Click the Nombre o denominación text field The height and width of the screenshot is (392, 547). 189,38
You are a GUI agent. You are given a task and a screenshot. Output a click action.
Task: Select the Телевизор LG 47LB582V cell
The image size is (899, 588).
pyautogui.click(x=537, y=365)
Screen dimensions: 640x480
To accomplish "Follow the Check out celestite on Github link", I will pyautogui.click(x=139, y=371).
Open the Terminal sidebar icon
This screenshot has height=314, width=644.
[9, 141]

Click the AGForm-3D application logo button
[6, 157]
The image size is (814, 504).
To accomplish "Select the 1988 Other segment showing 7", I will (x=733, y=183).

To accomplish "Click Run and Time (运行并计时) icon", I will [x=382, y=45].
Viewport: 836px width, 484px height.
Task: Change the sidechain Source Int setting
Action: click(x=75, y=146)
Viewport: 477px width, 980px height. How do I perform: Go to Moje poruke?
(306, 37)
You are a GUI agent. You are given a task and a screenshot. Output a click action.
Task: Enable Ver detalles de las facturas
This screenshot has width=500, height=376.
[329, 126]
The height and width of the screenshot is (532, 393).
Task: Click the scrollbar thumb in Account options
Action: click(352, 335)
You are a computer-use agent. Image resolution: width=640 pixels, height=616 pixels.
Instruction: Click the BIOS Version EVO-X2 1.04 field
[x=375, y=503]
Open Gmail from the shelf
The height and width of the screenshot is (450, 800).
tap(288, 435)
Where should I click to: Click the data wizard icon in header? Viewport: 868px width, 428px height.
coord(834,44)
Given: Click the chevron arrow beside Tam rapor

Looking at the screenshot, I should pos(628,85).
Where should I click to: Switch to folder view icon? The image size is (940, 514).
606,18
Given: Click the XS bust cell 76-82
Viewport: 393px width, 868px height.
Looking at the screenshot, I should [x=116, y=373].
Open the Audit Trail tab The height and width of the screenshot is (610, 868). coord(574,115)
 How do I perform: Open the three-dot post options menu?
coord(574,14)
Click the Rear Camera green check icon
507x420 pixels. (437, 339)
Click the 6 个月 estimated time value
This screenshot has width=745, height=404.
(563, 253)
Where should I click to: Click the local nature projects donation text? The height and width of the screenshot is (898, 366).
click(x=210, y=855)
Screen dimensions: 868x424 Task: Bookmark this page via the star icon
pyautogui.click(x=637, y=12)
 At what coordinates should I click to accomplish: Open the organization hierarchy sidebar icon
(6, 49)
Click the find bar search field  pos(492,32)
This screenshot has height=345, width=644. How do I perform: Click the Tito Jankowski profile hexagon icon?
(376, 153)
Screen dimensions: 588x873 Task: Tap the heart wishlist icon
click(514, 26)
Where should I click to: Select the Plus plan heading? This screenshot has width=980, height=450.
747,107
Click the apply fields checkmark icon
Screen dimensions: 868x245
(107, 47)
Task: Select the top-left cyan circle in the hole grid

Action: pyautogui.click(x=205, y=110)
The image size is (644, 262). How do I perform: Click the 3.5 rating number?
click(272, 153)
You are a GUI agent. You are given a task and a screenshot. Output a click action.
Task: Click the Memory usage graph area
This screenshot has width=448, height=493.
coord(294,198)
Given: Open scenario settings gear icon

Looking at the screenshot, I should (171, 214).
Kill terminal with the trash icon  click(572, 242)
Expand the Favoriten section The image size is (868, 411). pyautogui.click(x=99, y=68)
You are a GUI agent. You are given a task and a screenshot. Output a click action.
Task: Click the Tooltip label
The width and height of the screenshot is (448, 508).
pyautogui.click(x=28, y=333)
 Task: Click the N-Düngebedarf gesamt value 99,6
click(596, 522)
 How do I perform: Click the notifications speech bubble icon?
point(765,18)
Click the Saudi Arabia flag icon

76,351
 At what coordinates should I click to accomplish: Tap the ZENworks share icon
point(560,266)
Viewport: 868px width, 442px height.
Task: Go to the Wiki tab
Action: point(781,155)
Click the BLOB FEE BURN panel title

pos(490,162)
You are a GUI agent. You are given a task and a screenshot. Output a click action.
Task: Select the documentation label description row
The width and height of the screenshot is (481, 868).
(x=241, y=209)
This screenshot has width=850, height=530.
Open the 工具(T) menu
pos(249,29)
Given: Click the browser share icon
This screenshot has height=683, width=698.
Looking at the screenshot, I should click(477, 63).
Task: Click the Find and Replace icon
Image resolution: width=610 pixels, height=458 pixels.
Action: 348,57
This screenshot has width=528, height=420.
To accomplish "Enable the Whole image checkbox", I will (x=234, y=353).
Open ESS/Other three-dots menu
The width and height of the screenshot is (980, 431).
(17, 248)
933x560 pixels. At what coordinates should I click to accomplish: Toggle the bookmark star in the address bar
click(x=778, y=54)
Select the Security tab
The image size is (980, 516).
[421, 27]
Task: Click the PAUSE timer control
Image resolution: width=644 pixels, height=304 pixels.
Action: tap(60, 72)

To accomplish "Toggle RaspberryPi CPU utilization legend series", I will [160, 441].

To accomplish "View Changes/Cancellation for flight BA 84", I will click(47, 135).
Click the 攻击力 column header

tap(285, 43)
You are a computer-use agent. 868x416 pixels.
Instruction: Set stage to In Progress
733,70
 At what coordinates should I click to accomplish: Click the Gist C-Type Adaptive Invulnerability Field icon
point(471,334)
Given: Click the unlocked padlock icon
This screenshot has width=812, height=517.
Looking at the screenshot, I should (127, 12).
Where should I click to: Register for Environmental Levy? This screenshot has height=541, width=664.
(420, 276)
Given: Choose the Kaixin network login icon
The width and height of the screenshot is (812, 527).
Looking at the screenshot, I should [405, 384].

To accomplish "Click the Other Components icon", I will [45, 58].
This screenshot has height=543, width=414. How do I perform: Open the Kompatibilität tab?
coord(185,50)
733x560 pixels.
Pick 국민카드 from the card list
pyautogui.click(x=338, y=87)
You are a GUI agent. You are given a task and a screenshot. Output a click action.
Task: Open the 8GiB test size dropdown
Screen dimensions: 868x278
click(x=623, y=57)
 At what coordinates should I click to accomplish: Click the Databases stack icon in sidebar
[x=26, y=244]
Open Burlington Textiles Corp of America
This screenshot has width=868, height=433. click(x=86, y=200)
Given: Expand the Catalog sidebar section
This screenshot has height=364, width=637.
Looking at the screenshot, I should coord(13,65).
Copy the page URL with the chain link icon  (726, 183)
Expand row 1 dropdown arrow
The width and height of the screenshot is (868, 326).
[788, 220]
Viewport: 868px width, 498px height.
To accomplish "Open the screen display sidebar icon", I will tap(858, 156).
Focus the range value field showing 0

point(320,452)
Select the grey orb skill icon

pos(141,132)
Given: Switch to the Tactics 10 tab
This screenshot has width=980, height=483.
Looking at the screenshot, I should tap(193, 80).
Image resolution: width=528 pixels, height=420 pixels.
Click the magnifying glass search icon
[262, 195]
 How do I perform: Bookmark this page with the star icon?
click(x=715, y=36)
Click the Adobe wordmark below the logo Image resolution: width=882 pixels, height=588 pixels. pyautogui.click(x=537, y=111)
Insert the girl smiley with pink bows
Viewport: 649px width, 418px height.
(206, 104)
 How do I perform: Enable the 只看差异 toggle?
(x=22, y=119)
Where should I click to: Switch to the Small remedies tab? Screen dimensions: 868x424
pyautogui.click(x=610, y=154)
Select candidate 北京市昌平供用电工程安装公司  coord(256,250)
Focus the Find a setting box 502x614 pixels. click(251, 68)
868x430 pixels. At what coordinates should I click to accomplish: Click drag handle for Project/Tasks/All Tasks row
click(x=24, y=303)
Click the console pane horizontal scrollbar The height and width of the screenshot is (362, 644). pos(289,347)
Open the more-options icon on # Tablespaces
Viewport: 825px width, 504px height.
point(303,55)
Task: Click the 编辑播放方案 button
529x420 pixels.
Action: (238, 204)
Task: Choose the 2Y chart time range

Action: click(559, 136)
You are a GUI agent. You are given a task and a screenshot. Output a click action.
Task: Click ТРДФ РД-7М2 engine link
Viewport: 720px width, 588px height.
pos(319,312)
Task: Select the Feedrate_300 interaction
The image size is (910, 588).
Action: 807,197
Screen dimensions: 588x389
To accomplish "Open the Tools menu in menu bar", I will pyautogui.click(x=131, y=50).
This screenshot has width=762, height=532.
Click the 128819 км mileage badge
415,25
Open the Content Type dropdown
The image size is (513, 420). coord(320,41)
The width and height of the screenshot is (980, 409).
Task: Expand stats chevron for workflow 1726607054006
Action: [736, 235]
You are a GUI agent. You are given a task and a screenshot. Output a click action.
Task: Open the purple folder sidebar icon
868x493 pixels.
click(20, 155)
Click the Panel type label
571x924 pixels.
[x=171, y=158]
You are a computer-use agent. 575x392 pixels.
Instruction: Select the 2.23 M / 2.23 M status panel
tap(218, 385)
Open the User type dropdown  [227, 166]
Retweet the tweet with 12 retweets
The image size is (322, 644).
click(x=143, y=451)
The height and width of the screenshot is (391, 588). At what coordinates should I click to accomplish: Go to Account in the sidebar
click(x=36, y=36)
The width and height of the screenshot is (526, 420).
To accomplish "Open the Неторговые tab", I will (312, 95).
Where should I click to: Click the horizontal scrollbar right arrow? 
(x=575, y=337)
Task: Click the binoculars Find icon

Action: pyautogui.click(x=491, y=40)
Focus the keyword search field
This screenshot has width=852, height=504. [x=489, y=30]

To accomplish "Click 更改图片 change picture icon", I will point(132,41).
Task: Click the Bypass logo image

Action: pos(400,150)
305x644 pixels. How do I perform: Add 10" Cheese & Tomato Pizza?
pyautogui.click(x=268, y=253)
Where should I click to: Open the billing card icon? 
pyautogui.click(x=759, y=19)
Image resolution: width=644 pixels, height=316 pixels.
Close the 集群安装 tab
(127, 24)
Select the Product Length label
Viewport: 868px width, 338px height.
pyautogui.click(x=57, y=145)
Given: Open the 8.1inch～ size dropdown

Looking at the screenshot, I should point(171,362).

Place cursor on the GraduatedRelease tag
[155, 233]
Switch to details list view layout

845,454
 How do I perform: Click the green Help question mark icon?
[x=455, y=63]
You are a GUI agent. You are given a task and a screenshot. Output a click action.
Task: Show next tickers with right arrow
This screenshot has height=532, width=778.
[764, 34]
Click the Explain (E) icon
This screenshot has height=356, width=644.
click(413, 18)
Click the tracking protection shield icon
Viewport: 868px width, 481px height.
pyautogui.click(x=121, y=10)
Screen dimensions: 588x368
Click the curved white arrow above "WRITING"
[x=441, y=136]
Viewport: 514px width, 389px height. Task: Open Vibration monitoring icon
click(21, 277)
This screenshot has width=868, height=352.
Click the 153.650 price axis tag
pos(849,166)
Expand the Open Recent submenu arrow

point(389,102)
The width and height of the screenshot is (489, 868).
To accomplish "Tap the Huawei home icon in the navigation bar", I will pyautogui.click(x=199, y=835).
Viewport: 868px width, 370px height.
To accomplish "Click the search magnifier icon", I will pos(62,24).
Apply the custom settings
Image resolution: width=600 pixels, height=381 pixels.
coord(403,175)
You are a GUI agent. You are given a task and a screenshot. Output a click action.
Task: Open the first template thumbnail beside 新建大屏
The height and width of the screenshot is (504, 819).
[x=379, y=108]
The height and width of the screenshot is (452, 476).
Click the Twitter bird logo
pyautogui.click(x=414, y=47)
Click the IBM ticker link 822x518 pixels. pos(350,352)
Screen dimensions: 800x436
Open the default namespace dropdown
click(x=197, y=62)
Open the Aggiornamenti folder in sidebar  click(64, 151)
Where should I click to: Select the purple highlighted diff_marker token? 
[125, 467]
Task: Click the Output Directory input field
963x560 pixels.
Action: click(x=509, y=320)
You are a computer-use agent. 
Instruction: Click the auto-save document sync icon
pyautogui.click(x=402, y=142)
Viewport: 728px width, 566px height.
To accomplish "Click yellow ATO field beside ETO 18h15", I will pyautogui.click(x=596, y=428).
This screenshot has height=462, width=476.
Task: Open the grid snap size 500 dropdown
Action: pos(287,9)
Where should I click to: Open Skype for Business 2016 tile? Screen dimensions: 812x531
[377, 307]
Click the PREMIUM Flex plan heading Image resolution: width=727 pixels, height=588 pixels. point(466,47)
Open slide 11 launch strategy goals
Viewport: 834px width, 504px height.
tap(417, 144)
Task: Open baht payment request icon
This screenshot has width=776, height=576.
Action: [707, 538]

----

Work order: Transcribe verbatim. Cover the lines from the first line of the entries above to the line containing "Screen dimensions: 640x480", inclusive.

Exercise output:
Click the Nombre o denominación text field The height and width of the screenshot is (392, 547). 189,38
You are a GUI agent. You are given a task and a screenshot. Output a click action.
Task: Select the Телевизор LG 47LB582V cell
The image size is (899, 588).
pyautogui.click(x=537, y=365)
Screen dimensions: 640x480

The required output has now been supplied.